Eppure, se solo si fermasse un attimo a pensarci, si renderebbe conto di non conoscerlo. Chi è quel ragazzo così biondo e così sicuro di sé? Bruna non conosce le sue idee, i suoi gusti, non è mai andata con lui a fare una gita, non ha mai condiviso praticamente nulla con lui, se non quelle brevi visite in città o al paese.
A un certo punto rimane incinta. E la cosa la spiazza, perché – per uno di quei folli percorsi mentali che sono la materia di cui è fatta l’adolescenza – da tempo si era convinta di essere sterile. Sembrava evidente, dal momento che faceva l’amore con il suo Principe Azzurro, non prendeva nessuna precauzione e non succedeva niente.
E invece. Quinta liceo, diciotto anni, la maturità in vista, lui al servizio militare. Niente mestruazioni. Bruna non è sterile; Bruna è incinta. Ma non vuole diventare mamma. Decide di abortire.
E torna alla fiaba.
Dopo l’«incidente di percorso», la storia continua più intensa di prima. Per andare a trovare il suo Principe in Friuli, dormendo in un albergo fetido senza una lira in tasca, e mangiando i panini che lui le porta dalla caserma, racconta ogni tipo di balla al padre: perfino un fantomatico corso di stenodattilografia a Caserta. Per stare con lui un giorno in più marina la scuola, scappa, inventa storie. Farebbe qualunque cosa per lui.
Perché lui è il massimo.
Salvo un difetto: quando sente la sorella minore dire che vorrebbe andarsene dal paese, e quando la vede farsi amici a Santa Maria Capua Vetere, gente che sta meglio di loro – perché lei aspira a qualcosa di più – il Principe si arrabbia. E la tratta male. Molto male, certe volte. Al punto da alzare le mani.

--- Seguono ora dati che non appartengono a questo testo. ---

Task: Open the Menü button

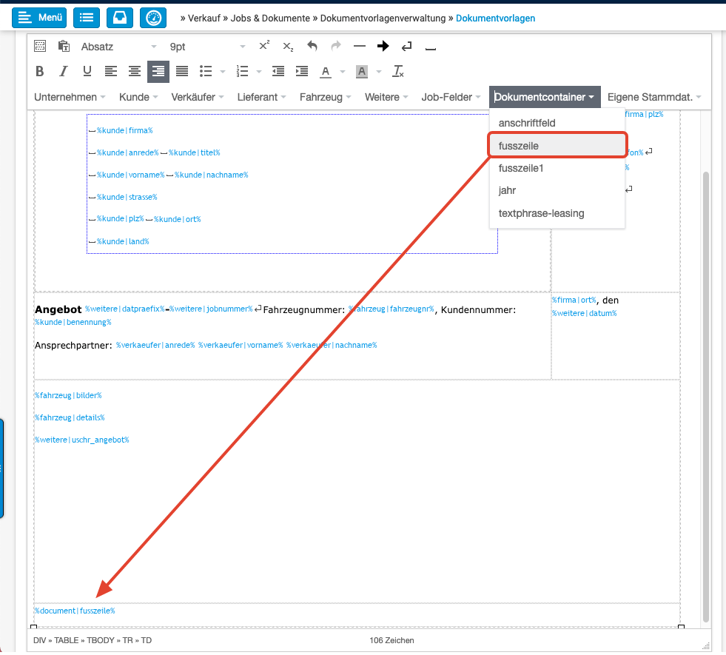Action: (38, 17)
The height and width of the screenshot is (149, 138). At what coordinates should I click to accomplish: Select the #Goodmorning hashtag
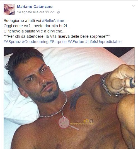click(35, 42)
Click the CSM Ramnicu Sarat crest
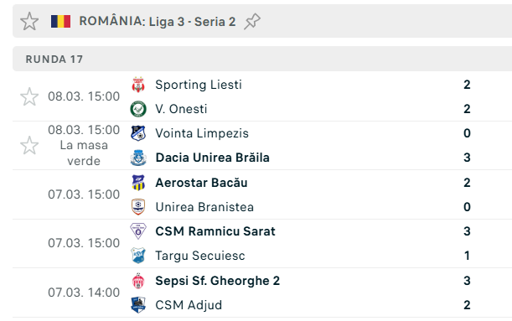 click(x=138, y=231)
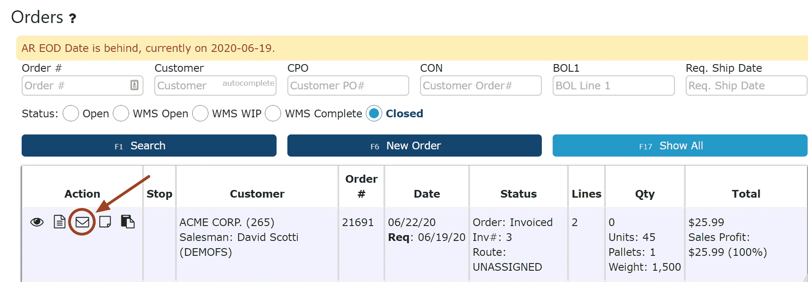Click the Customer PO# input field
The height and width of the screenshot is (282, 808).
tap(348, 85)

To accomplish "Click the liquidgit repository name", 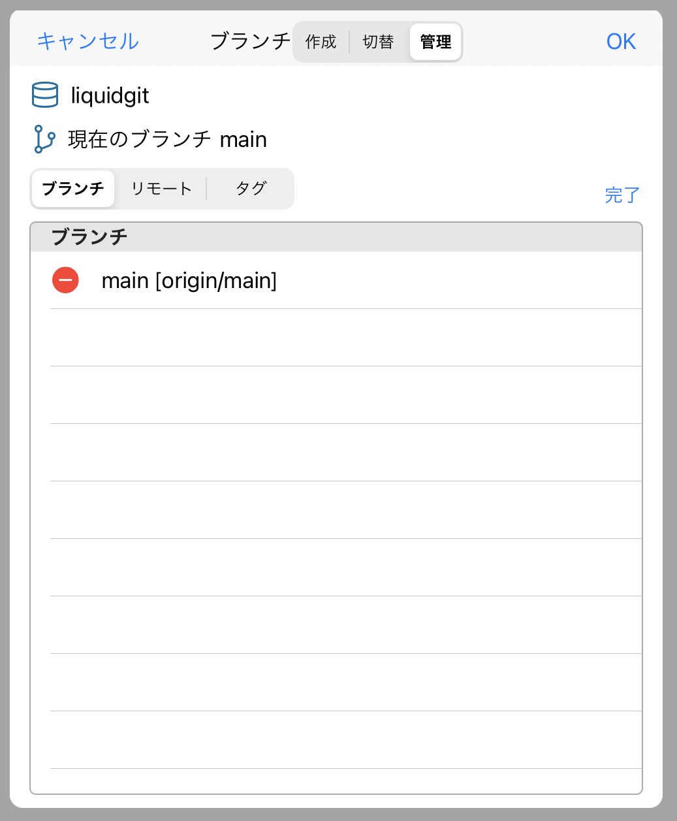I will pyautogui.click(x=110, y=96).
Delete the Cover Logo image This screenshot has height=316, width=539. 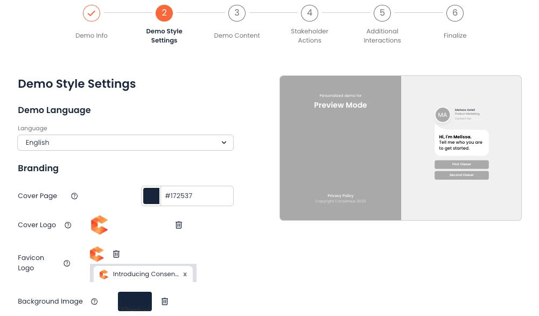pyautogui.click(x=179, y=225)
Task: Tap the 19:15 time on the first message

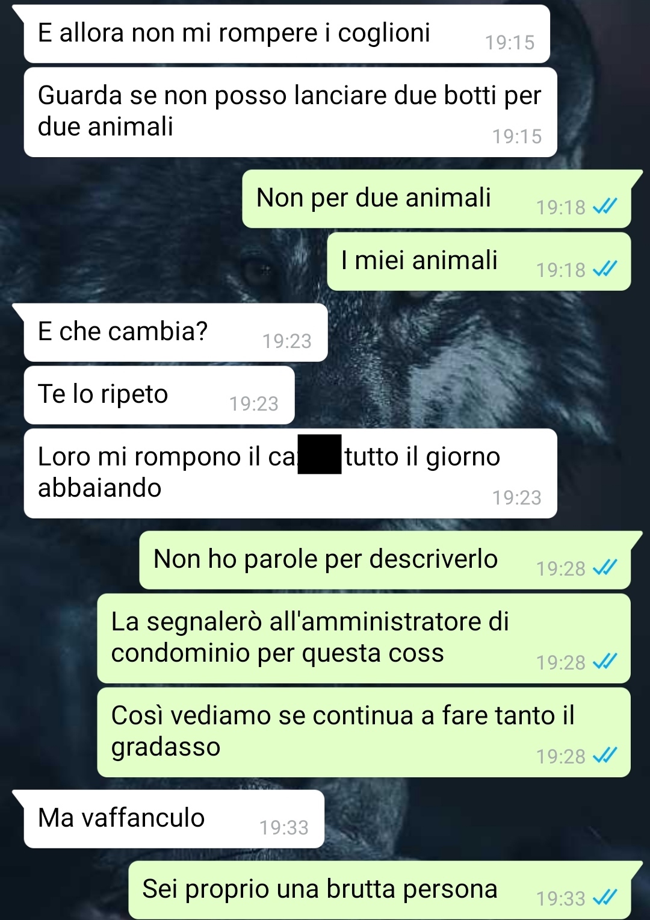Action: [x=510, y=43]
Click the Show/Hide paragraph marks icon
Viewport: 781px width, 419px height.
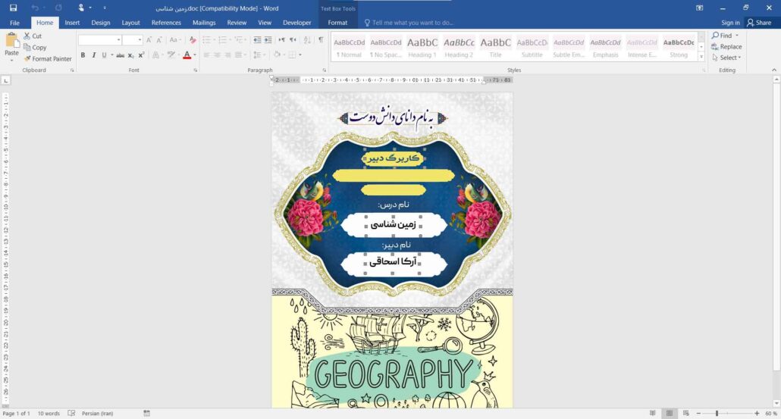point(321,40)
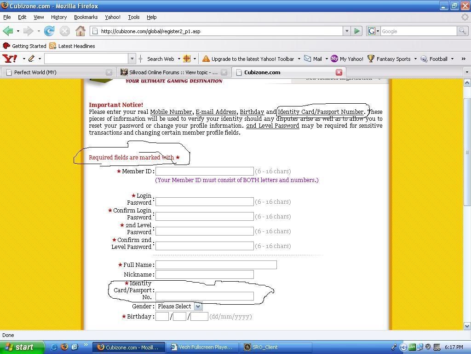Expand the Football toolbar dropdown
The height and width of the screenshot is (354, 471).
452,59
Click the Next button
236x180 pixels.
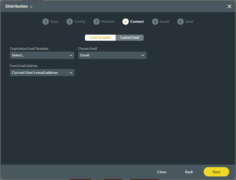click(x=216, y=172)
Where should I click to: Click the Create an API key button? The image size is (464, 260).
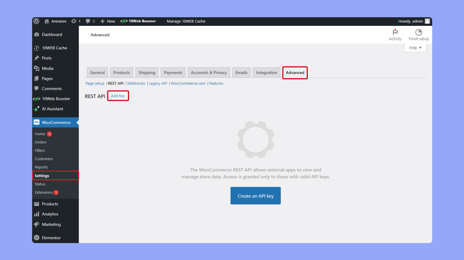click(255, 195)
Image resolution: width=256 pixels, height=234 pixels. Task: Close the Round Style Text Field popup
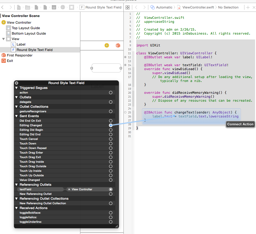pos(17,83)
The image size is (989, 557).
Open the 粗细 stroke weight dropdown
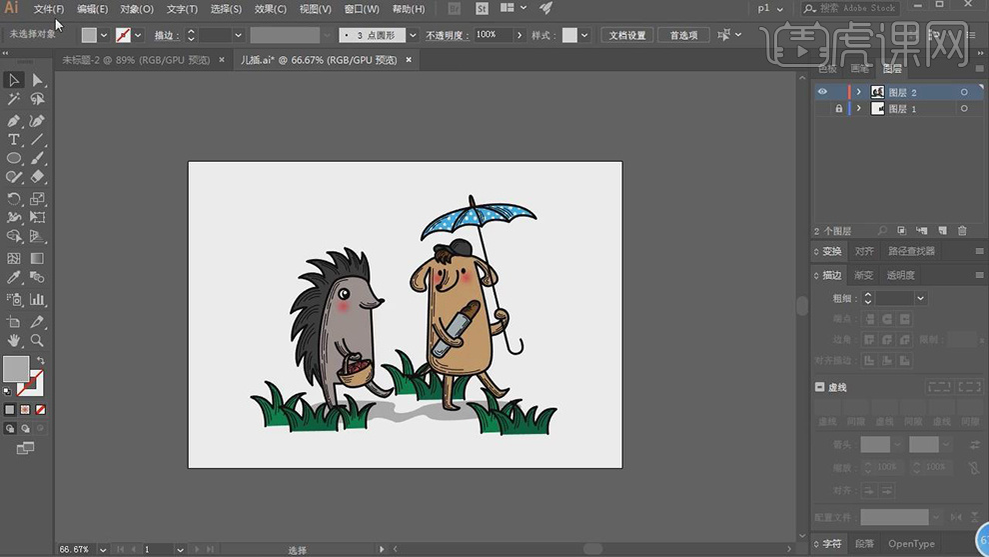920,298
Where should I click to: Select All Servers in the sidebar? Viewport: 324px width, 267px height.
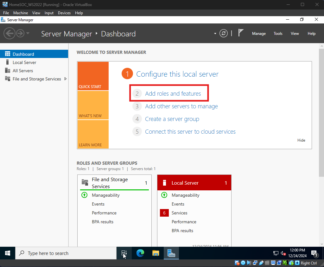tap(23, 71)
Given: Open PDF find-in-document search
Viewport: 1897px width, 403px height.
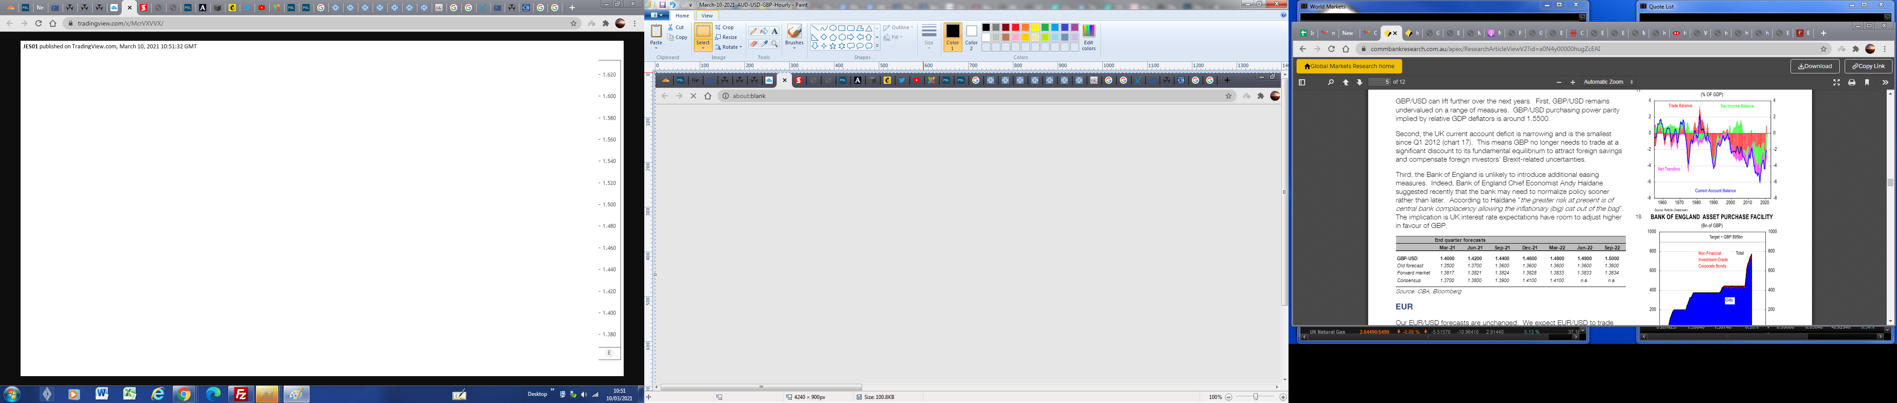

«Lei deve stare con le persone che le vogliono bene, con la famiglia,» diceva «non con quelli che c’hanno i soldi.»
E con questa scusa, il voler bene, la paragonava a una prostituta, e imponeva su di lei la sua autorità di fratello-padrone. Come se il voler bene gli desse diritto di decidere della sua vita, di sovraintendere alle sue scelte.
Bruna non viene neanche sfiorata dall’idea che quel tipo di comportamento, un giorno, potrebbe coinvolgere anche lei. Bruna guarda Principe Azzurro e non ha dubbi: lui la vede diversa, vede in lei dei valori, non le farebbe mai una cosa del genere. Figuriamoci. Certo, c’erano stati episodi strani: tipo quella volta che lui, in autogrill, arrabbiato per una perdita di tempo, le aveva dato uno spintone mentre scendevano le scale, rischiando di farla cadere. Ma era stato un attimo, pensa Bruna. Un attimo di rabbia. Può succedere a tutti, non è il caso di dargli peso. Cos’è un attimo sbagliato di fronte a un mare di attimi perfetti?
Nonostante l’aborto, Bruna e Principe Azzurro continuano a fare l’amore liberamente, senza precauzioni. Perché lui sostiene con convinzione che «certe cose le usano le donne di strada». Così lei, a vent’anni, rimane incinta per la seconda volta. Ma la gravidanza s’interrompe spontaneamente. Non s’interrompono, però, le abitudini dei due: sicché un anno dopo c’è di nuovo un pupo in arrivo. Bruna ha finito il liceo, si è iscritta a Giurisprudenza, dà una mano allo zio materno che ha un bar, e insomma le pare di essere ormai abbastanza grande. Sarà mamma.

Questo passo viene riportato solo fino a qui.